Here are a few good things to know about scenario planning from an IT perspective:
- Baseline scenario planning: It is important to establish a scenario that could be the most likely outcome. Many people use the 50/50 rule, meaning you could see a 50 per cent probability the results come in above the predicted outcome and a 50 per cent probability the results come in below. Of course, every organisation may need to alter this mix to better reflect their own risk profile, and in fact, this is often the time when many will shift to more of a 60/40 or even a 70/30 type view.
- Upside scenario planning: This plan looks at a short-term impact and the potential for a surge in demand for an organisation’s products, services or solutions. In this scenario, if finance believes a positive outcome is likely, it may be important to consider resources that IT may need to meet potential future demand, such as expanding users’ seats or increasing licenses. As such, it would be prudent to secure certain resources and renew contracts with software, applications, hardware or cloud vendors. If these resources are deemed critical, you get favourable terms if you can commit to a higher volume or length.

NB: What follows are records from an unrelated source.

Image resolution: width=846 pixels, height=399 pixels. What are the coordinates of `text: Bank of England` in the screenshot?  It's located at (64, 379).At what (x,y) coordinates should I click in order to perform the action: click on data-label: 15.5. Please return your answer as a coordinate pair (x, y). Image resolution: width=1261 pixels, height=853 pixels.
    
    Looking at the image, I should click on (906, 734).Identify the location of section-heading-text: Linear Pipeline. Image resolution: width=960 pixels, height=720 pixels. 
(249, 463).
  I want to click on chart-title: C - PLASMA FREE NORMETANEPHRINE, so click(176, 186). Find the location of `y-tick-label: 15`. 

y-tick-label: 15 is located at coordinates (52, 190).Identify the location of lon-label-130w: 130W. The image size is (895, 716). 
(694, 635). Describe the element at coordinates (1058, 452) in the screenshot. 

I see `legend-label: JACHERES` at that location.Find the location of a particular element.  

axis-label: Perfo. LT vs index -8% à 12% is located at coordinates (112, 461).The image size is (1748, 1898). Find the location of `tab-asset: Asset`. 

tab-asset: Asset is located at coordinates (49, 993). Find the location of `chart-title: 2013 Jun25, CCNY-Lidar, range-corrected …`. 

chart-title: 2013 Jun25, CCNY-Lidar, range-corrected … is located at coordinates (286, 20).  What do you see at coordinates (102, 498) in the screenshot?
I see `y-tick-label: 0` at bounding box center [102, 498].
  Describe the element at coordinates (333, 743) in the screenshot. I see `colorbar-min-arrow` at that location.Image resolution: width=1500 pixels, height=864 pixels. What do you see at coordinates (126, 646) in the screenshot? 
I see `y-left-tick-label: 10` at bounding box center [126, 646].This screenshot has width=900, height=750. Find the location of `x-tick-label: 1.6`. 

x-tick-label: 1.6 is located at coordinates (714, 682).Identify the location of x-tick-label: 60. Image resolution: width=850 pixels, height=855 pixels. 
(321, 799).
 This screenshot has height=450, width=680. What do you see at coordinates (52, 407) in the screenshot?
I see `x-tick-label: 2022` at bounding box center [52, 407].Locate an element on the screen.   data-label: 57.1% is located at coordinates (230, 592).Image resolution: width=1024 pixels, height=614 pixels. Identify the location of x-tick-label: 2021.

- Downside scenario planning: This plan supports a decreased demand environment over a sustained period. This could also be the result of a cascading effect of one market impacting another. If this scenario plays out, finance will look to all areas of the organisation to optimise spend as quickly and aggressively as possible, but with a prioritisation on actions that will have the least operational and human impact. One area that I often see organisations make mistakes with cost saving is that they think optimisation is always about reducing spend in every category. I would urge businesses to look at the investments that will allow you to reduce more cost elsewhere and improve your people’s efficiency, ultimately helping the business through difficult times, but also coming out the other end more efficient and stronger.
Ultimately, scenario planning is only as good as the data. Anything the IT team can do to provide actionable, fact-based insights will result in better decision making for the business.
Maintain focus on people and customers
Despite the current uncertainties facing the market, many organisations are trying their utmost to ensure the safeguarding of employees and avoid cutting staff. Building a strong business requires clear visibility into key metrics on performance, with the right financial protection and governance in place. Every function has a key role to play here, but IT is critical to ensuring employees have the right business solutions and the right data, provisioned as efficiently as possible.
Efficiency is not always about finding ways to cut costs. If new tools are required in a cost savings environment, outline the ways in which it will offer return on investment through expanding capabilities or improving productivity. For example, new technologies could ultimately be used to free up employees and reduce time intensive manual tasks. In turn, employees will be able to refocus their efforts on more strategic initiatives, which certainly makes the case more compelling for finance teams.
While cost optimisation efforts may be a key consideration across the business, it is also of great importance that organisations make sure never to forget about their customers, their partners as well as the wider community. IT should prioritise investing in resources for customer service or support teams when evaluating technology requests.
Change is the only constant. Navigating change effectively requires cross-functional collaboration, a pragmatic approach and agility – all supported by powerful and shared data insights. A strong partnership between IT teams and finance teams will put departments in a better position to help their organisations adapt quickly and securely, when faced with whatever new challenges arise.